What you need to be doing here for Ed is providing material that he can add to one of the first three chapters which would make a particular argument "more or less" compelling, perhaps to find a creative way to tie in the "Humpty Dumpty" title with the first chapter of the book.

I was thinking "Humpty Dumpty Dumpster", but you might gross out your readers by describing some Y2K "starvation" scenario where masses are huddled at the dumpsters of grocery stores and restaurants looking for "rotten" food. "Humpty Dumpty Dumpster Diving".

Just a little alliteration to drive you nuts. Say it five times fast, Ed.

I personally would like to see some focus put on code quality, have you seen the "clean room" techniques that are starting to appear in college material? Perhaps you could e-mail me privately, with your opinion.
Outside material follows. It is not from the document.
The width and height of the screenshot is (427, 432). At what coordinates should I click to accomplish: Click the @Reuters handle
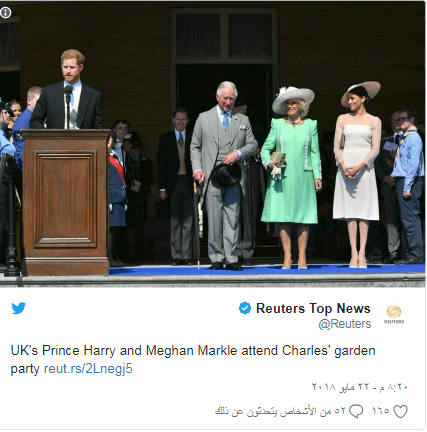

Will "clean room" "clean up" Y2K?

Glen Austin

-- Glen Austin (gdaustin@aol.com), August 12, 1999

Answers

Glen,

Cleanroom techniques have been around for nearly 20 years. Popularized by Harlan Mills and his colleagues at IBM Federal Systems Division (sold to Loral a few years ago) in the Bethesda, MD area. I think some of the IBM folks introduced the concept into software engineering courses being presented at Univ of Maryland.

Still some controversy about the general idea, but widely accepted as a potentially useful approach, especially safety-critical systems. However, it's in stark contrast to the "good-enough" approach that characterizes most software projects today.

It's also entirely irrelevent to the Y2K situation at this point, since the remediation efforts are virtually finished in most organizations. The volume of work to be done was so vast that I doubt that a cleanroom approach could have been realistically implemented in most cases anyway.

The most important activity for most organizations in the remaining 141 days is contingency planning. Even if all of their own code had been repaired with a cleanroom approach, it wouldn't eliminate the possibility of defects in their supply-chain.